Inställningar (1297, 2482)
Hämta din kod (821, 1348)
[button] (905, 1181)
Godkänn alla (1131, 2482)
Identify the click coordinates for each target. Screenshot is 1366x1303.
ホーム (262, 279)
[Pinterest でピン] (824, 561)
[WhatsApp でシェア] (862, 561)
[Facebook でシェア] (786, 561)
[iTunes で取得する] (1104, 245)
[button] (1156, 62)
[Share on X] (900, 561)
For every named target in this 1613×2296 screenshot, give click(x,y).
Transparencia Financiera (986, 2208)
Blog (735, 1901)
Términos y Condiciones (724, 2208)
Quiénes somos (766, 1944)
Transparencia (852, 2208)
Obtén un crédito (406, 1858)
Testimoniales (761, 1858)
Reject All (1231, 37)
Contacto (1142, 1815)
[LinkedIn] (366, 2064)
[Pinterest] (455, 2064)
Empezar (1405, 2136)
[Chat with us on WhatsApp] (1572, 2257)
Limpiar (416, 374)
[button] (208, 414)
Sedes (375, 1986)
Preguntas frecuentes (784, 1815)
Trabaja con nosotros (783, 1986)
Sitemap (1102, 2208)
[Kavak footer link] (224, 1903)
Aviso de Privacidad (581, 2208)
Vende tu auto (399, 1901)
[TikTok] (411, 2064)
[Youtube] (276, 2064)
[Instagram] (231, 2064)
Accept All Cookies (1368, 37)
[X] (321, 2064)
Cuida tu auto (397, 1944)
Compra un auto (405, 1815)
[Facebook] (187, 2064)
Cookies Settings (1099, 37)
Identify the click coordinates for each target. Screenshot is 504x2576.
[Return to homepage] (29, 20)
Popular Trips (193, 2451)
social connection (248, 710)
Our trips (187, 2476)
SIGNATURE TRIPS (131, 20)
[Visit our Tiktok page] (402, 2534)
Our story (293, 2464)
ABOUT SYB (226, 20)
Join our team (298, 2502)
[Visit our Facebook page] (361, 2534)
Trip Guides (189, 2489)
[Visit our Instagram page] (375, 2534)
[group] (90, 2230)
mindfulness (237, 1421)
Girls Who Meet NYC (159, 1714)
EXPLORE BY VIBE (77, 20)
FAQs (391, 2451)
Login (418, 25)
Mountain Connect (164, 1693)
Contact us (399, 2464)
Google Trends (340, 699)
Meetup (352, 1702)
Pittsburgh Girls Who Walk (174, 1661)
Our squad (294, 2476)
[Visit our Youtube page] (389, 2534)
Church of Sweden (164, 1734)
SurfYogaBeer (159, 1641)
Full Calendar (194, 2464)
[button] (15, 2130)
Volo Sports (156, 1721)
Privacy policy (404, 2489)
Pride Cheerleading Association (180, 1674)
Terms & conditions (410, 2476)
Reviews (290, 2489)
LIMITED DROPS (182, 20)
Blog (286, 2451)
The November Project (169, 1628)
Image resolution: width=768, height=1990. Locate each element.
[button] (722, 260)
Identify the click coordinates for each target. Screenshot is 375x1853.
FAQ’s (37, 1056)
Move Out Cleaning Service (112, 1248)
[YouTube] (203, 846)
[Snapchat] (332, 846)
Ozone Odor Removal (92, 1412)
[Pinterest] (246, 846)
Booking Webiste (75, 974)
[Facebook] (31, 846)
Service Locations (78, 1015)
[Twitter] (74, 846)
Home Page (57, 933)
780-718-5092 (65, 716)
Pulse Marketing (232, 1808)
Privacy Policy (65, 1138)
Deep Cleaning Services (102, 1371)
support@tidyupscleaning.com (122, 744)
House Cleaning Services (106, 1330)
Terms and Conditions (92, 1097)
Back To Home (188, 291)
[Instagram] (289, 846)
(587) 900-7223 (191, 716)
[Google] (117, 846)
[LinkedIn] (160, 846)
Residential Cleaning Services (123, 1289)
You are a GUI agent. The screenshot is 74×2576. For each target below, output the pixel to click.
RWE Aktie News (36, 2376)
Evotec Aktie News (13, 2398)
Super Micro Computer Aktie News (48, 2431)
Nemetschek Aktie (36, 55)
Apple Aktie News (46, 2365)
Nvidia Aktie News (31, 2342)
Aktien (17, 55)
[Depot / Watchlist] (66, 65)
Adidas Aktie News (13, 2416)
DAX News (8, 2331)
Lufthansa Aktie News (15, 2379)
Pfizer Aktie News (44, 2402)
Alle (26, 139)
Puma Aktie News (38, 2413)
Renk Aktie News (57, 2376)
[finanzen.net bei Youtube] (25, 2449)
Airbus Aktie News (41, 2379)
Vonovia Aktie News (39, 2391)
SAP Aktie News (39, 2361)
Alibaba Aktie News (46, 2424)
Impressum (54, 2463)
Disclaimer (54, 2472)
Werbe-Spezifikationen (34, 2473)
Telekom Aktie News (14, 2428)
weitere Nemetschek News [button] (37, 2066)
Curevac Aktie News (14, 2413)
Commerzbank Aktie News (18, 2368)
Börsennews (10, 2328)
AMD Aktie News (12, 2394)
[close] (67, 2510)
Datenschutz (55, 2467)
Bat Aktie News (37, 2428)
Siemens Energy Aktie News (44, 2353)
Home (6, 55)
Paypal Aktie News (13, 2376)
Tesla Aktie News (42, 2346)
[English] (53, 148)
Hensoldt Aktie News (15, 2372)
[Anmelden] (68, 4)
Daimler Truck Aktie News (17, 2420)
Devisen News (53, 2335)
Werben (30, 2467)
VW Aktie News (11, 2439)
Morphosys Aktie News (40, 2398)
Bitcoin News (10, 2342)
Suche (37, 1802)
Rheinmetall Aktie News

#### [TASK ITEM]
Please go through the data above and copy each line that has the word "Facebook".

#### [EXERCISE RESPONSE]
[Facebook でシェア] (786, 561)
[Facebook] (187, 2064)
[Visit our Facebook page] (361, 2534)
[Facebook] (31, 846)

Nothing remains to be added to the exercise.